Why this disaster feels all too familiar
For anyone following China’s mining sector over the past two decades, the headlines carry a painful echo. The Liushenyu explosion is not an outlier—it’s part of a pattern. Despite repeated promises from Beijing to tighten safety regulations and shutter unsafe mines, the country continues to suffer catastrophic losses underground. According to data from China’s National Coal Mine Safety Administration, there were more than 170 mining accidents in 2024 alone, claiming over 300 lives. And while the government has made strides in reducing fatalities since the 2000s, the numbers remain stubbornly high compared to global standards.
What makes the February 23 blast particularly troubling is the sense that it was preventable. Gas explosions are the most common cause of deadly mining accidents in China, and decades of engineering knowledge exists on how to manage methane buildup. The question investigators will have to answer is whether the Liushenyu mine followed proper ventilation protocols, or whether production targets were once again prioritized over worker safety.
The human toll behind the statistics
Ninety confirmed dead. Nine still missing. Those numbers are staggering enough, but they represent real people—miners who likely knew the risks and went to work anyway. In Shanxi, a province that supplies nearly a quarter of China’s coal, mining is not just a job; it’s a generational livelihood. For every miner who died, there is a family left without a breadwinner, a community that will hold funerals for weeks, and a local economy that will feel the ripple effects.

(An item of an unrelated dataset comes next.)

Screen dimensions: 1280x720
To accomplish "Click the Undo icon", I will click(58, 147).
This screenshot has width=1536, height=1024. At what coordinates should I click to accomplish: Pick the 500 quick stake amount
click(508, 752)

Rescue teams are still searching for the missing, though hopes are fading. The blast caused extensive damage to underground tunnels, making access difficult. Authorities have not yet released the names of the victims or the detained company official, but local media reports suggest the mine was operating under a license that allowed a daily production capacity of nearly 1.2 million tonnes annually—a scale that demands rigorous safety oversight.
What this means for China’s coal future
Beyond the immediate tragedy, this disaster forces a reckoning with China’s continued reliance on coal. While the country has made huge investments in renewable energy—solar, wind, and hydropower now account for over 30% of the grid—coal still powers about 60% of its electricity. The post-pandemic economic rebound, combined with energy security fears, has led Beijing to approve new coal mines even as it pledges to peak carbon emissions by 2030.
This creates a dangerous contradiction: the government calls for safer mines, but the market demands more coal. In many cases, mines are pushed to ramp up output without corresponding investments in safety infrastructure. The Liushenyu explosion is a grim reminder that when production pressure meets lax enforcement, workers pay the price with their lives.
Reform is possible. Australia, for example, saw a dramatic decline in mining fatalities after implementing strict independent safety audits and empowering workers to report hazards without retaliation. China could adopt similar measures—but that would require a cultural shift within the industry, where safety is still often treated as a cost rather than a value.
For now, families are mourning, rescue teams are digging, and investigators are sifting through debris. The true death toll may still rise. But if this disaster sparks a genuine conversation about what it means to mine coal safely in the 21st century, then perhaps some good can come from the darkness underground.